A spring with spring constant 14.0 N/m hangs from the ceiling. A 490 g ball is attached to the spring and allowed to come to rest. It is then pulled down 8.00 cm and released.
What is the time constant if the ball's amplitude has decreased to 2.90 cm after 31.0 oscillations?
"Time constant" usually refers to nonoscillatory motion, with an exponential decay. Do you want the "damping constant" that relates the friction force to velocity? Or the constant term that describes the exponential decay of the amplitude of the oscillations?
The solution to the equation of motion is of the form
X = 8 exp(-t/T) cos wt
w = sqrt(k/m) = 5.34 rad/s
(Actually, the damping reduces the frequency of oscillation slightly)
Period = 2 pi/w = 1.18 s
31 oscillations require 36 seconds.
exp(-36/T) = 2.9/8.0 = 0.363
T = 35 seconds is an effective time constant for decay.
To find the time constant, we can use the formula:
T = (t × N) / n
Where:
T is the time constant,
t is the time elapsed,
N is the number of oscillations, and
n is the natural logarithm of the amplitude ratio.
Given:
t = 31.0 oscillations
N = 31.0 oscillations
n = ln(A1/A2)
A1 = Initial amplitude = 8.00 cm
A2 = Final amplitude = 2.90 cm
First, let's calculate the value of n:
n = ln(A1 / A2)
= ln(8.00 cm / 2.90 cm)
≈ ln(2.7586)
≈ 1.0138
Now, substitute the given values into the formula for the time constant T:
T = (t × N) / n
= (31.0 oscillations × 31.0 oscillations) / 1.0138
≈ 959.37 oscillations^2
Therefore, the time constant is approximately 959.37 oscillations^2.
To find the time constant, we need to first find the damping constant.

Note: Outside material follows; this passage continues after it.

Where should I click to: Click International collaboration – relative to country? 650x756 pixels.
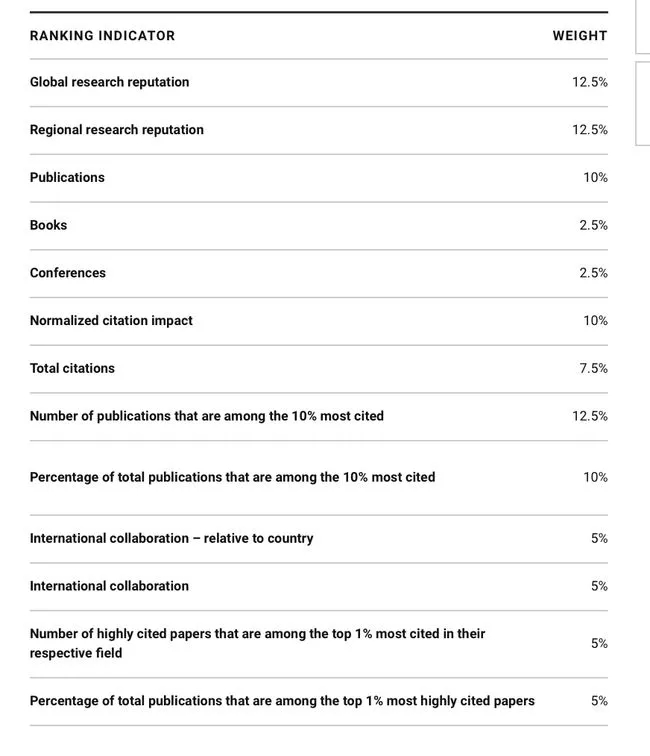coord(172,538)
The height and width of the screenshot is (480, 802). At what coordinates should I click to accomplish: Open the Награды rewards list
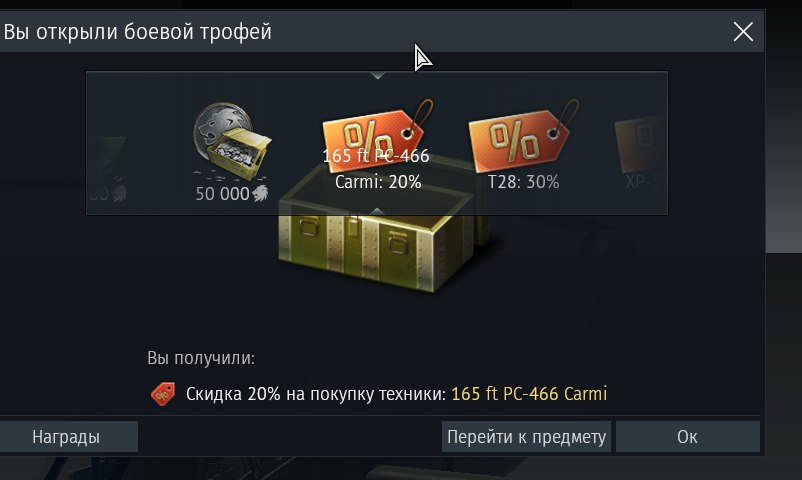(x=66, y=437)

The damping constant can be found using the formula:
ζ = (2πn) / (ln(a1 / a2))
Where:
ζ is the damping constant
n is the number of full periods elapsed
a1 is the initial amplitude
a2 is the final amplitude
In this case, n = 31, a1 = 8.00 cm, and a2 = 2.90 cm.
Let's substitute these values into the formula:
ζ = (2π * 31) / (ln(8.00 / 2.90))
Now, let's calculate ζ:
ζ ≈ (2π * 31) / (ln(2.76))
Next, we can calculate the time constant using the formula:
τ = 1 / (ζ * ω)
Where:
τ is the time constant
ζ is the damping constant
ω is the angular frequency
The angular frequency can be determined using the formula:
ω = √(k / m)
Where:
k is the spring constant
m is the mass attached to the spring
In this case, k = 14.0 N/m and m = 490 g (which is equal to 0.49 kg).
Let's calculate ω:
ω = √(14.0 / 0.49)
Now, let's calculate τ:
τ ≈ 1 / (ζ * ω)
After finding ζ and ω, we can substitute them into the formula:
τ ≈ 1 / (ζ * ω)
Finally, evaluate the expression to find the time constant.